Edited 2020-03-29 05:47 (UTC)
tinny: Bright yellow Zhu Yilong looking into the camera seductively, Chinese text: "kiss" (guardian_zhuyilong kiss)

[personal profile] tinny 2020-03-29 07:37 am (UTC)(link)
The usual OCR programs that you can let loose on local files only work with small alphabets. What they do is they parse each "frame" and each character in it, and then you have to correct that until it has learned every character. This is doable for alphabets with, say 80 characters (uppercase + lowercase + odd-looking combinations with commas etc.). I tried it once with Chinese and it is completely hopeless, because you have to correct each character at least once, and I despaired after a minute of screentime or so.
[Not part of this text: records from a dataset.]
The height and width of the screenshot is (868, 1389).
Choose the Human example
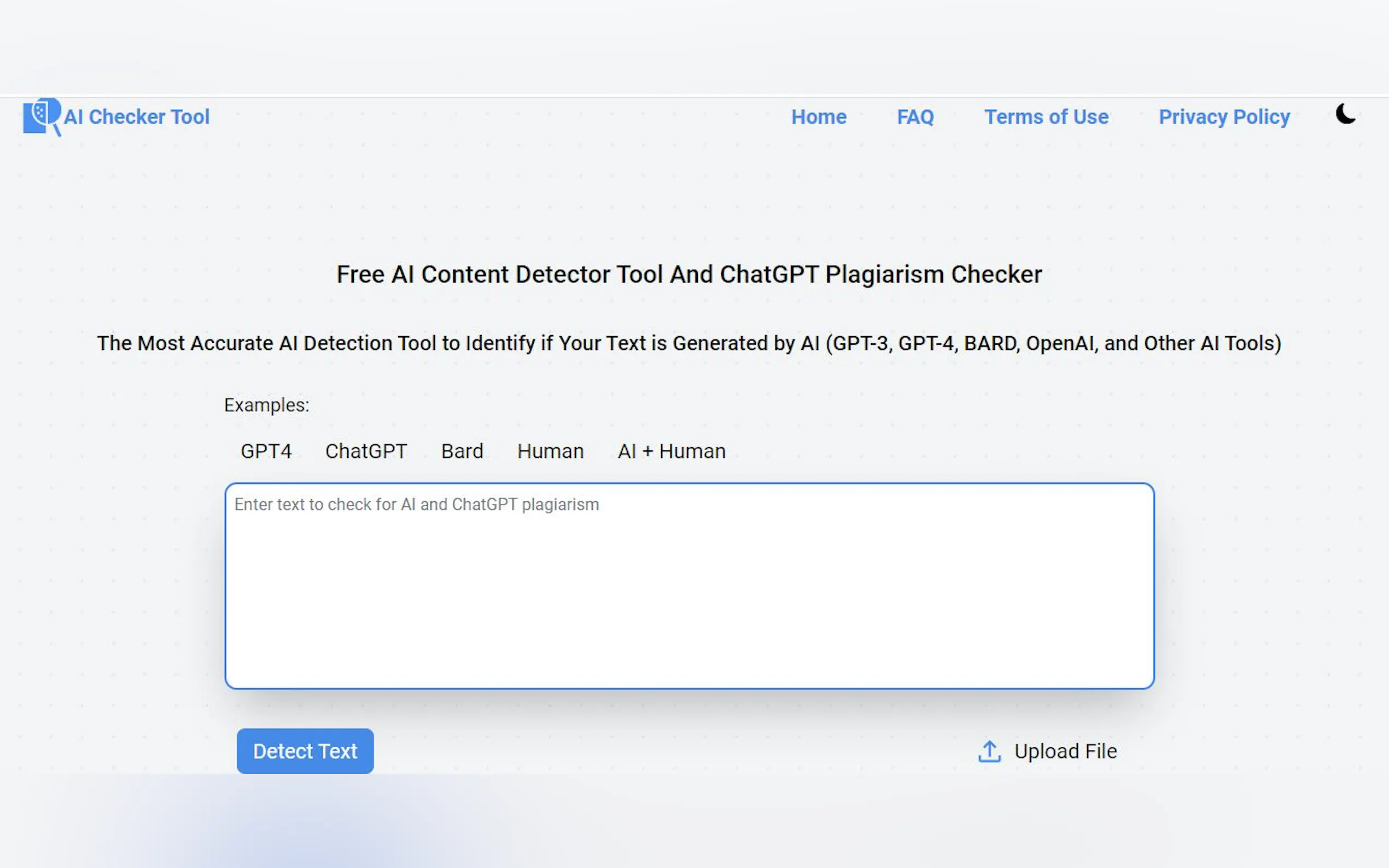pyautogui.click(x=550, y=451)
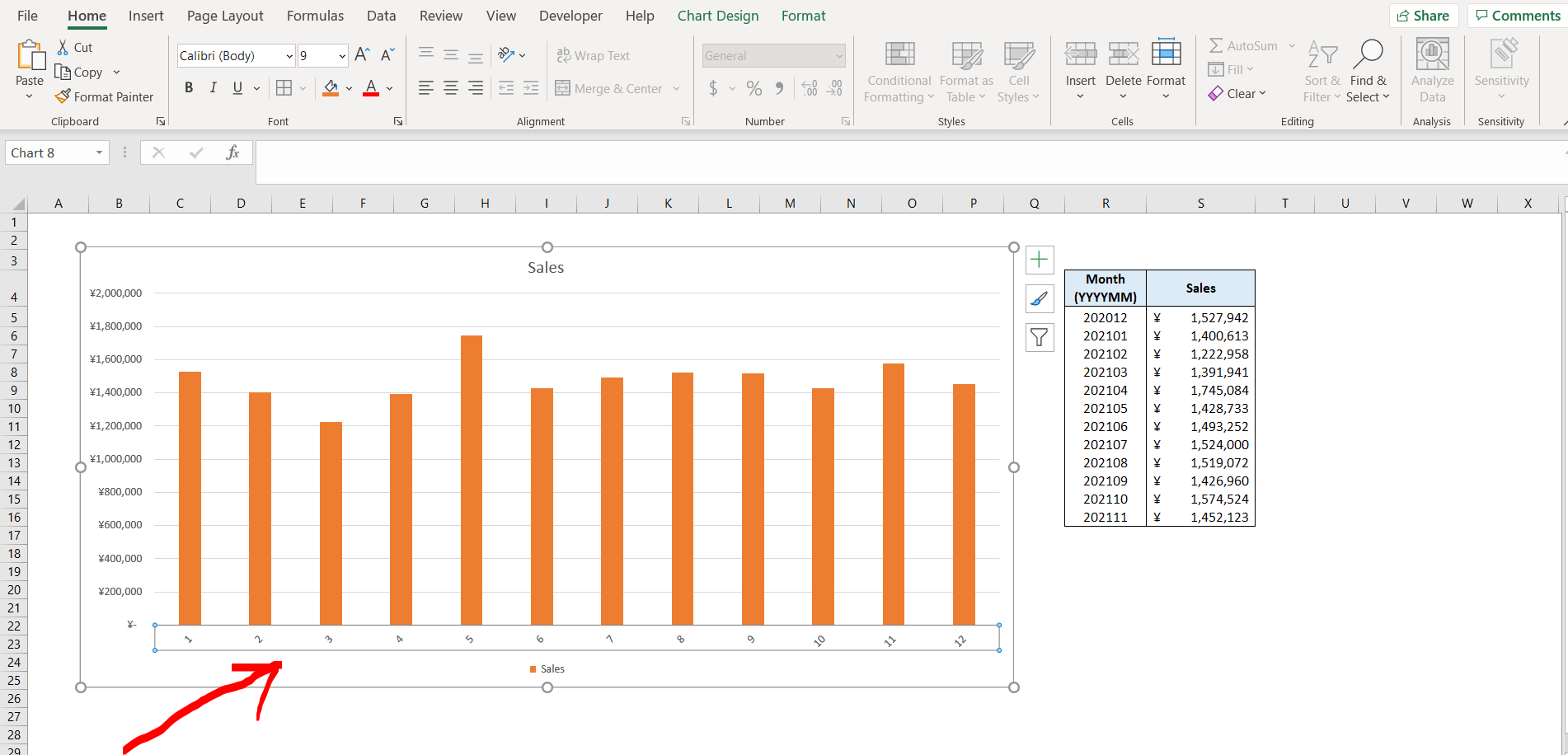
Task: Select the Analyze Data icon
Action: click(x=1432, y=72)
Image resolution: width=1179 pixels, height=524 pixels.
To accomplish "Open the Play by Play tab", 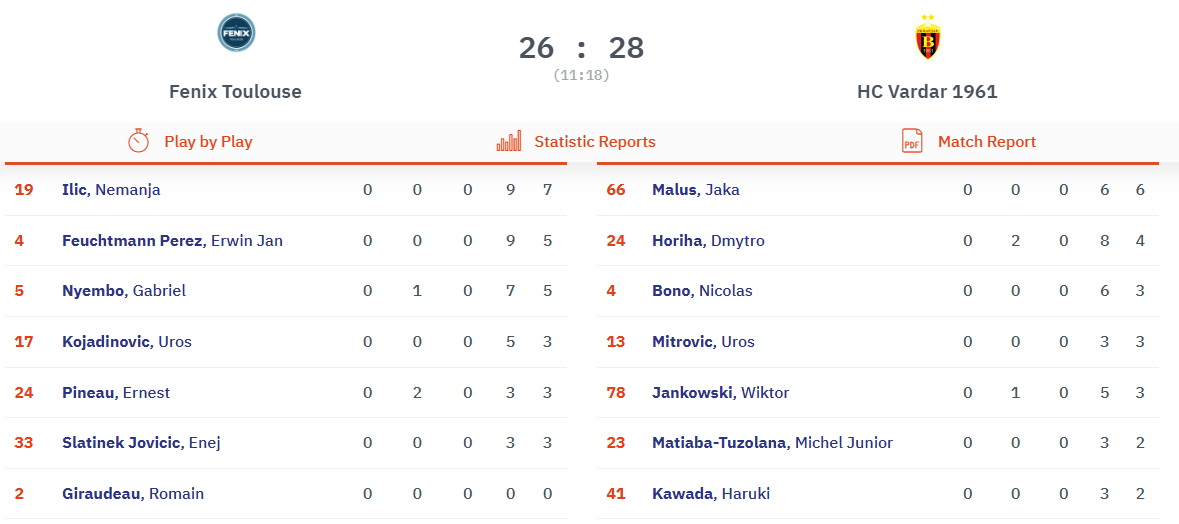I will (x=208, y=142).
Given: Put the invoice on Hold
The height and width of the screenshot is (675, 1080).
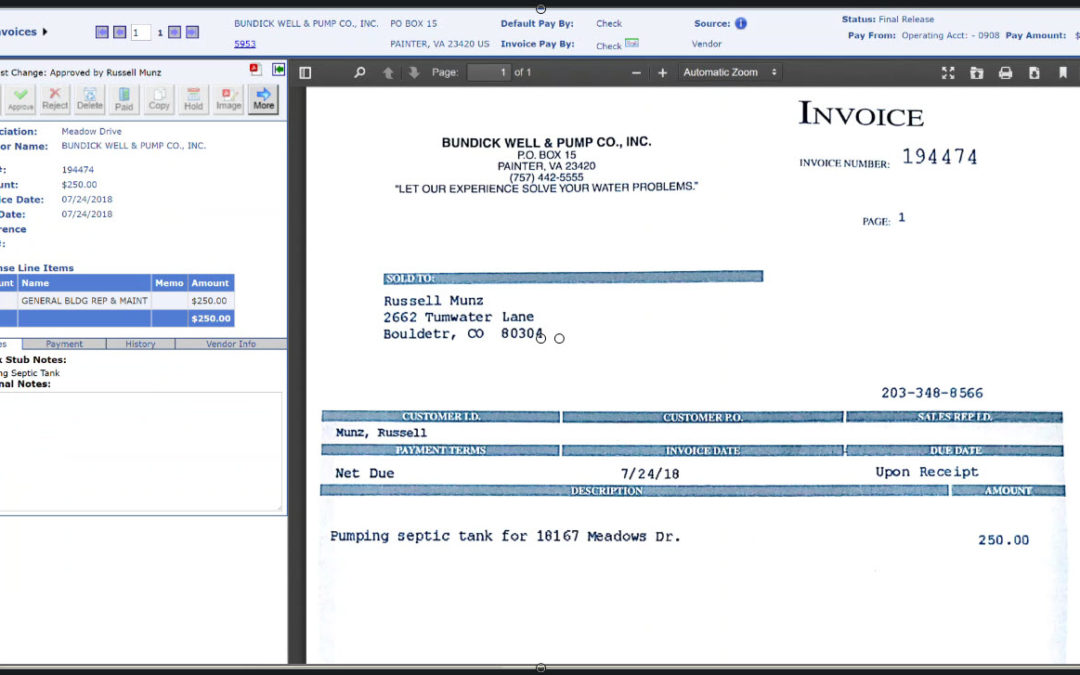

Copyfish is... the best I've found. It is not ideal, but it is pretty good. I actually have no idea how long it would take to do an entire episode with the free version by hand, but I think 8h is too low. It recognizes between 80% and 100% of any given line of subs (let's say 8 characters on average), and the rest must be corrected by hand, and there is no learning/teaching.

A native speaker typing them all up would very likely be faster.

I can't promise to explore and support this avenue on any kind of timeline, but I am vaguely interested now. Maybe at some point in the ambiguous future, I'll try some different methods and report back.

Yeah, do that! Better ways than what we have now are always appreciated! Thank you!